Suatu ketika Arta dan
kawan-kawannya menemui karibku Orca. Orca seorang cenayang. Terlahir dalam kelompok gypsi yang mempercayai setiap decade terlahir
anak-anak beraura pelangi yang disebut rainbow childs. Orca salah satu dari
siklus kelahiran itu. Namun, aku lebih suka dengan menyebutnya indigo.
Kemampuan Orca adalah melihat
refleksi kehidupan seseorang. Dia dapat melihatnya kala orang yang ia baca
bercermin maupun melihat kedalam matanya. Tahulah aku mengapa dia selalu
menyebut mata adalah jendela yang menghubungkan jiwa ke masa yang dilalui dan
masa yang akan datang.
Maka datanglah Arta dan
kawan-kawannya kepada Orca. Mereka menannyakan masalah kehidupan. Cinta, adalah
pokok utama yang ditanyakan para gadis muda itu. Menanyakan apakah mereka
berjodoh dengan orang yang disuka atau dengan artis pujaannya. Gila memang. Tetapi
itulah yang memang terjadi di kehidupan masa muda SMA-ku. Beberapa lebih
memilih membaca tabloid dengan ramalan zodiac daripada datang kepada anak
seperti Orca. Alasannya, tentu saja akan lebih menarik hidup sebagai sebuah
kejutan. Sedangkan Orca, oh… dia tahu segalanya hingga ke rahasia dalam hati. Itu
lebih ngeri daripada ketangkap basah oleh kepala sekolah saat melompati pagar
untuk bolos.
Orca menjawab setiap Tanya. Hanya
kepada Arta dia tidak bisa menceritakan apa-apa. Mengenai siapa jodohnya kapan ia
akan menikah dan bagimana hidupnya nanti. Orca tidak mau menjawabnya.
Arta saat itu sangat penasaran dan menceritakannya
kepadaku. Aku sendiri tidak begitu mengerti. Hanya dua hal, arti dari Orca tidak
mampu menjawab pertanyaan. Karena dia tidak mampu membacanya, terkadang setiap
orang memiliki takdirnya sendiri yang ditutupi. Atau karena memang tidak ada
masa depan yang terlihat. Aku hanyamenjadi pendengar yang baik karena akupun
tidak mau terlibat dengan hal-hal konyol semacam ini.

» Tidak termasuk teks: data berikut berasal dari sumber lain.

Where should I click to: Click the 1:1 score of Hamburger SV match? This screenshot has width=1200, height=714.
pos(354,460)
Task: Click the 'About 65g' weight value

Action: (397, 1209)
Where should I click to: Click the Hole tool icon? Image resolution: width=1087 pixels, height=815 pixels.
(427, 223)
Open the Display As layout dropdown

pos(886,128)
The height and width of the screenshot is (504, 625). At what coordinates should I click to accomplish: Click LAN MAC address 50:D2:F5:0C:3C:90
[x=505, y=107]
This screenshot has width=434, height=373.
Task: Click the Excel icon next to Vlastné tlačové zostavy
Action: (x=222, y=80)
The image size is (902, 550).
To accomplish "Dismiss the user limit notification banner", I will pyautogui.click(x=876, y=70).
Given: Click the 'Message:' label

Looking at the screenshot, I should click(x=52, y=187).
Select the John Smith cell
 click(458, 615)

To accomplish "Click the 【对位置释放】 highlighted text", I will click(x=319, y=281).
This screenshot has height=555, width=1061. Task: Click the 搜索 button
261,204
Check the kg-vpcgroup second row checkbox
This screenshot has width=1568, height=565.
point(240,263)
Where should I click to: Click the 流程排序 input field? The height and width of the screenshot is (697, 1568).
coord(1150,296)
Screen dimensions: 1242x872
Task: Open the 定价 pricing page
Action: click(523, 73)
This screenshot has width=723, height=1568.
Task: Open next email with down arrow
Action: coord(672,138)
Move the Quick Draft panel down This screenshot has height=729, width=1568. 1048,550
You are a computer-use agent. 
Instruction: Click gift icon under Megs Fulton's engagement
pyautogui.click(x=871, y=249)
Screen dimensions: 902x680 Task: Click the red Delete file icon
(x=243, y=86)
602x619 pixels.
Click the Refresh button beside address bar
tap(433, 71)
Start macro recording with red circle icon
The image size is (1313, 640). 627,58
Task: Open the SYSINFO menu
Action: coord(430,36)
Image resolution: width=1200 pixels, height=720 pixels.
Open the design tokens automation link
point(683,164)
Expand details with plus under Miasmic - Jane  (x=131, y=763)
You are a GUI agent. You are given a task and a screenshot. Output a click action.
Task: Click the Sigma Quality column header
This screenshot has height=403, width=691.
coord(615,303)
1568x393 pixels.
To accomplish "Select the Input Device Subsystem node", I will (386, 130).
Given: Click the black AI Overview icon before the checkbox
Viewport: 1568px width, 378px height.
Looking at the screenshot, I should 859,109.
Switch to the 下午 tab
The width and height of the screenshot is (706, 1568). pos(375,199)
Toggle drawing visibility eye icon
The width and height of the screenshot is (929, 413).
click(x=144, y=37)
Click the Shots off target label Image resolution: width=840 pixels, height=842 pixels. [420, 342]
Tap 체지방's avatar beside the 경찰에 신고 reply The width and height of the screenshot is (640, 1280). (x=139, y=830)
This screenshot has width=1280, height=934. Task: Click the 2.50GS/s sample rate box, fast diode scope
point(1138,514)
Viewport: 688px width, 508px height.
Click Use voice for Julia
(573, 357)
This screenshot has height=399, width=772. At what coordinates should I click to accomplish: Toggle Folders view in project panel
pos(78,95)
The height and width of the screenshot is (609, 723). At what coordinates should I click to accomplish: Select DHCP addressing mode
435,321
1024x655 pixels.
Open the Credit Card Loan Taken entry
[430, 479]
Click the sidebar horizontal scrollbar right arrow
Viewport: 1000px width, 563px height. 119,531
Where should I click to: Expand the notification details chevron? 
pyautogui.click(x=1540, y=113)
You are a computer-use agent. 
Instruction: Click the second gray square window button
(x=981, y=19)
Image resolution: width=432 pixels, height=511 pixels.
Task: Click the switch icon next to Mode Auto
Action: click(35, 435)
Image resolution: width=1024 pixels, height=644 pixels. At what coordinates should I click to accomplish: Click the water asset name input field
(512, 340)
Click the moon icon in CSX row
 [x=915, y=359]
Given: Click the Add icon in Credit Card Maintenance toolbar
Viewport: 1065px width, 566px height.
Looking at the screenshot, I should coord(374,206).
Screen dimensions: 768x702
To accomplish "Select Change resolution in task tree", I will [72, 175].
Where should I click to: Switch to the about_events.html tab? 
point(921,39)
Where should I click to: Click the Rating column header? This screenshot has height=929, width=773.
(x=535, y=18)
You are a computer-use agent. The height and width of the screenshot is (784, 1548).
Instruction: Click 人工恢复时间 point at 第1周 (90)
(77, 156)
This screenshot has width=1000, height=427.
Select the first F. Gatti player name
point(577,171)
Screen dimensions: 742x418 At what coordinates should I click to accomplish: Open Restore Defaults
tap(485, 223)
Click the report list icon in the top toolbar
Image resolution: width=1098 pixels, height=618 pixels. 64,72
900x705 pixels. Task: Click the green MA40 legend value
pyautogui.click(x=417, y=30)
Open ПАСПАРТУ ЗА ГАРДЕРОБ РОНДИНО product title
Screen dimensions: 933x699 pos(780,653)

Dalam pikiranku kemungkinan kedua
lebih mungkin. Dan ini terjawab setelah sepuluh tahun berlalu, tepat setahun
setelah pernikahanku. Arta belum juga menikah. Sedangkan usia kini lebih dari
cukup untuk menikah. Kehidupannya terasa hampa, harta memang tidak mampu
membeli semua kebahagian. Masalah pendamping hidup yang dirindukan pun tidak
kunjung datang. Arta meninggal tepat saat isteriku dinyatakan hamil oleh
dokter.
Maka tahulah kini, bahwa memang
Orca tak mampu melihat dalam mata Arta mengenai pendamping hidupnya. Karena memang
dia akan mati sebelum dia akan menikah. Masalah mengapa ia meninggal yang
kutahu hanyalah karena kanker paru-paru, tentang masalah lain yang
menderitakannya aku tidak mau tahu dan tidak pernah juga mau mencari tahu.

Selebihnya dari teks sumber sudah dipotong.